MR.BIGの最後の武道館で、ポール・ギルバードが操ったペダル・ボード

MR.BIGの最後の武道館でポールが操作した2枚のペダル・ボード。これはポール本人が今回のツアー用に組んだもので、初の2枚構成とのこと。ここに並べられた各ペダルについて、使いどころやサウンドのポイントなどを本人が解説!

インタビュー/翻訳=トミー・モリー 撮影=小原啓樹

Paul’s Pedal Board

ポール・ギルバートのペダルボード①
ポールの足下右側に配置されたボード。ギターの信号は①から入り、②〜④の順で直列に続いている。
ポール・ギルバートのペダルボード②
こちらは左側のボード。右側ボードからの信号はLS-2(⑤)へ入り、そこからループAとBに分岐。クリーン・サウンド用のループAはコンプレッサー(⑥)のみ、メインのループBには、⑧、⑨、⑩という歪み3台が接続されている。LS-2のアウトからは、⑦、⑪、⑫を経由し、スプリッターを経て3台のアンプへと続く。

【Pedal List】
①Foxrox Electronics/Octron3(オクターバー)
②JAM Pedals/Retrovibe(ビブラート)
③Mojo Hand FX/Colossus(ファズ)
④JHS Pedals/PG-14(ディストーション)
⑤BOSS/LS-2(ライン・セレクター)
⑥BOSS/CS-3(コンプレッサー)
⑦MXR/Stereo Chorus(コーラス)
⑧JHS Pedals/Overdrive Preamp(オーバードライブ)
⑨BBE/Boosta Grande!(ブースター)
⑩Xotic/AC Booster(ブースター)
⑪Neo Instruments/mini VENT II(ロータリー・エミュレーション)
⑫Catalinbread/Belle Epoch(ディレイ/エコー)

ポール・ギルバートの足下全景
ペダル・ボードの全景がこちら。マイク・スタンドを挟んで、立ち位置の両側に各ボードが配置されている。

本ツアー用に組まれたポールの最新ボード

ポール 僕はツアーの度にボードを組み直していて、毎回中身が入れ替わっているんだ。今回は初めてペダル・ボードを2つに分けて組んでみたけど、けっこう上手くいったんじゃないかと思っている。

 さっそくそれぞれのペダルの使い方を順に説明していくよ。

まず常にオンなのが、Boosta Grande(⑨)とAC Booster(⑩)の2つだね。オフにするのはLS-2(⑤)のループAでクリーン・トーンに切り替える時だけだよ。

ソロに限らず、少しゲインを持ち上げるためのメイン・ブーストはJHSのOverdrive Preamp(⑧)だね。このペダルは、その場で必要な歪み量をコントロールするために、頻繁に操作するよ。

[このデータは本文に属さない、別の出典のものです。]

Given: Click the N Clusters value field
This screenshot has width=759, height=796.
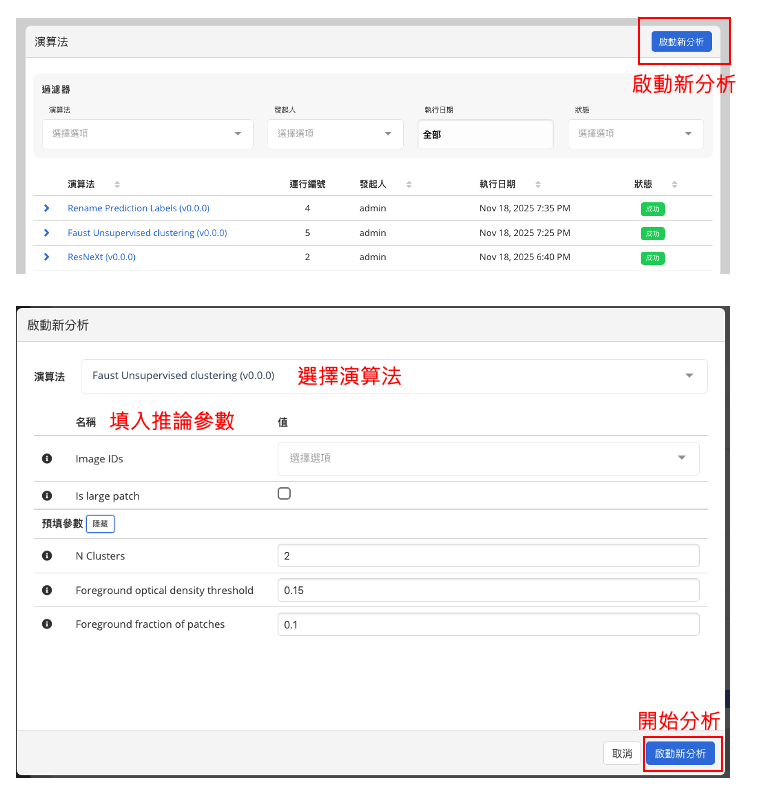Looking at the screenshot, I should coord(488,556).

「Alive And Kickin’」の指弾きパートなんかだとオフだけど、「Daddy, Brother, Lover, Little Boy (The Electric Drill Song)」のバッキングみたいにガツガツ刻むような時は常時オンにしているね。

そして、ソロではさらにブースト用としてColossus(③)かPG-14(④)のどちらかを重ねている。だから激しい曲のソロでは、4台の歪みペダルを同時に踏んでいることになるんだ。

 これだけの数のペダルを使い分けられるのも、LS-2で効果的に制御できているからだよね。ちなみにColossusとPG-14は右足側のボードに置いている。なぜかというと僕はソロを弾き始めたらステージの真ん中に向かって歩き、終わり際にまた戻ってくるからなんだ。

僕のシグネチャー・モデルでもあるPG-14は、セッティングによって色々なサウンドが作れるんだけど、正確なピッキングが必要とされる、いわゆるヘヴィメタル的な曲で使うことが多いかな。「My Kinda Woman」は元々レーサー・Xの曲だし、メタルっぽいからPG-14を踏むよ。もっと速いプレイや、丸みのあるサウンドがほしければColossusを選んでいるね。

JHS Pedals/PG-14
JHS Pedalsのシグネチャー・ディストーション、PG-14

空間系についても話そう。Retrovibe(②)は僕の大好きなロビン・トラウワーっぽいスタイルのサウンドだからMR.BIGではあまり使うことがないけど、それでも「Voodoo Kiss」のソロで使っている。MXRの Stereo Chorus(⑦)は、ギターをダブル・サウンドにさせる時に役立つよ。コード・アルペジオなんかでは、大体いつもオンにしてるね。Mini Ventはレスリー・スピーカーのサウンドが出せるペダルで、「Voodoo Kiss」でそのサウンドが聴けたと思う。

Octronは「A Little Too Loose」のメインのリフで使っているよ。あの曲はキー=Bでやったんだけど、普通に弾いてしまうとあまりビッグなサウンドにならないのでOctronを使ってリフをプレイしているんだ。

実はツアー前のリハーサルには、7台もオーバードライブが入った特殊なボードを持って行ったんだよね。

それで色々な組み合わせをトライして、何がベストなのかを探っていたらOverdrive PreampとAC Boosterの組み合わせがマジックなコンビネーションだった。

低音弦がクッキリするし、「Daddy, Brother, Lover, Little Boy (The Electric Drill Song)」のガツガツしたリフにピッタリだったんだよね。さらに、その間にBoosta Grandeを挟むことで、ローエンドをタイトに維持したままビッグなサウンドにしてくれるんだ。何にせよ、Overdrive Preamp、Boosta Grande、AC Boosterの3台で作るディストーションはかなりグッドだよ。